Vad är buena? buena heter goede
Vad är goede?
- adj. Que posee bondad moral: tiene sentimientos buenos y nobles.
Adj. Die morele goedheid bezit: hij heeft goede en nobele gevoelens.
- Que tiene buena aptitud o calidad respecto a sus iguales: un buen empleado; unas buenas tijeras.
Die een goede aanleg of kwaliteit heeft ten opzichte van zijn collega's: een goede medewerker; goede schaar.
- Apropiado para un fin: es un buen decapante para metales.
Geschikt voor een doel: het is een goede metalen stripper.
- Con cualidades gratas o gustosas: un buen vino quita las penas.
Met aangename of smaakvolle kwaliteiten: een goede wijn neemt het verdriet weg.
- Sano: todavía no está bueno del todo.
Gezond: het is nog steeds niet helemaal goed.
- Bastante, suficiente: ya tengo una buena cantidad.
Genoeg, genoeg: ik heb al een flink bedrag.
- Persona simple y bonachona. Más c. s.: el bueno de Luis le trajo hasta aquí.
Eenvoudig en goedgewild persoon. Meer c. s.: het welzijn van Luis bracht hem hier.
- adv. De acuerdo: bueno, enciende la tele.
Adv. Zet de tv aan.
- Basta: ¡bueno!, ya está bien de tonterías.
Genoeg: nou, dat is genoeg onzin.
- ¡buenas! Fórmula coloquial de saludo.
goed! Informele groetformule.
- de buenas a primeras loc. adv. Repentinamente: se topó con él de buenas a primeras.
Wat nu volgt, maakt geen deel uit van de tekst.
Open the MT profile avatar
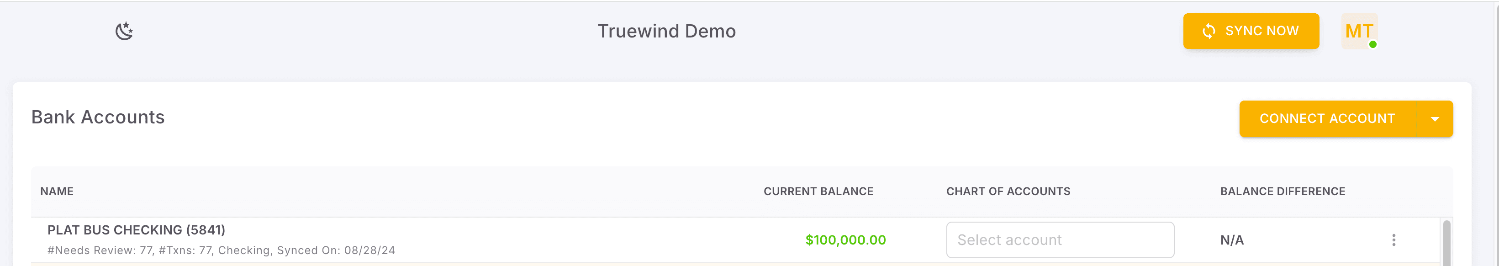The height and width of the screenshot is (266, 1499). [x=1359, y=31]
van goed naar eerste loc. adv. Plotseling kwam ze hem van goed naar eerste tegen.
- estar bueno loc. Ser física y sexualmente atractivo.
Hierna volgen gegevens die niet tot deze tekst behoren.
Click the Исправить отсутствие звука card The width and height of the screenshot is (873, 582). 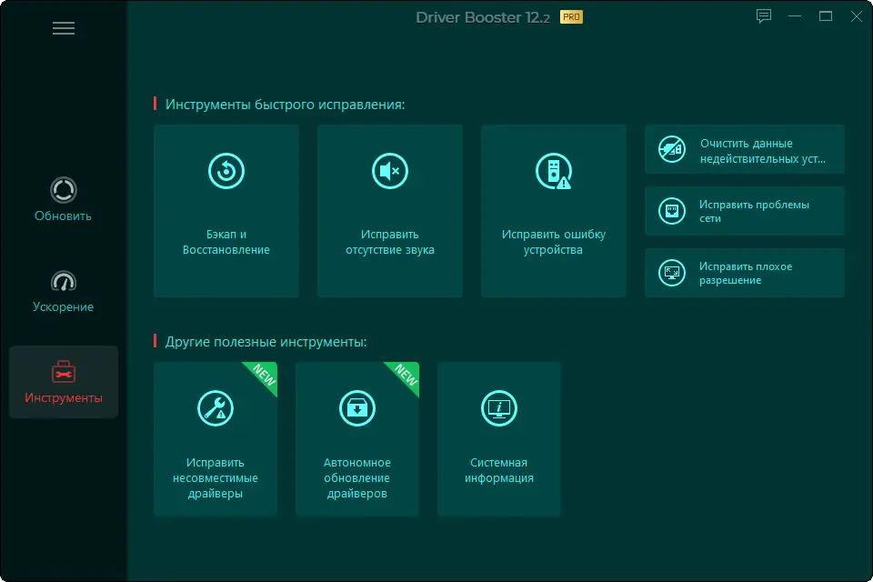389,210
wees een goede loc. Wees fysiek en seksueel aantrekkelijk.
- estar de buenas loc. Estar propicio o de buen humor: está de buenas, pídele el aumento.
zijn van goede loc. Wees propitious of in een goed humeur: wees goed, vraag om de verhoging.
- por las buenas loc. adv. Voluntariamente: hazlo por las buenas o te arrepentirás.
voor de goede loc. adv. Vrijwillig: doe het voorgoed of je zult er spijt van krijgen.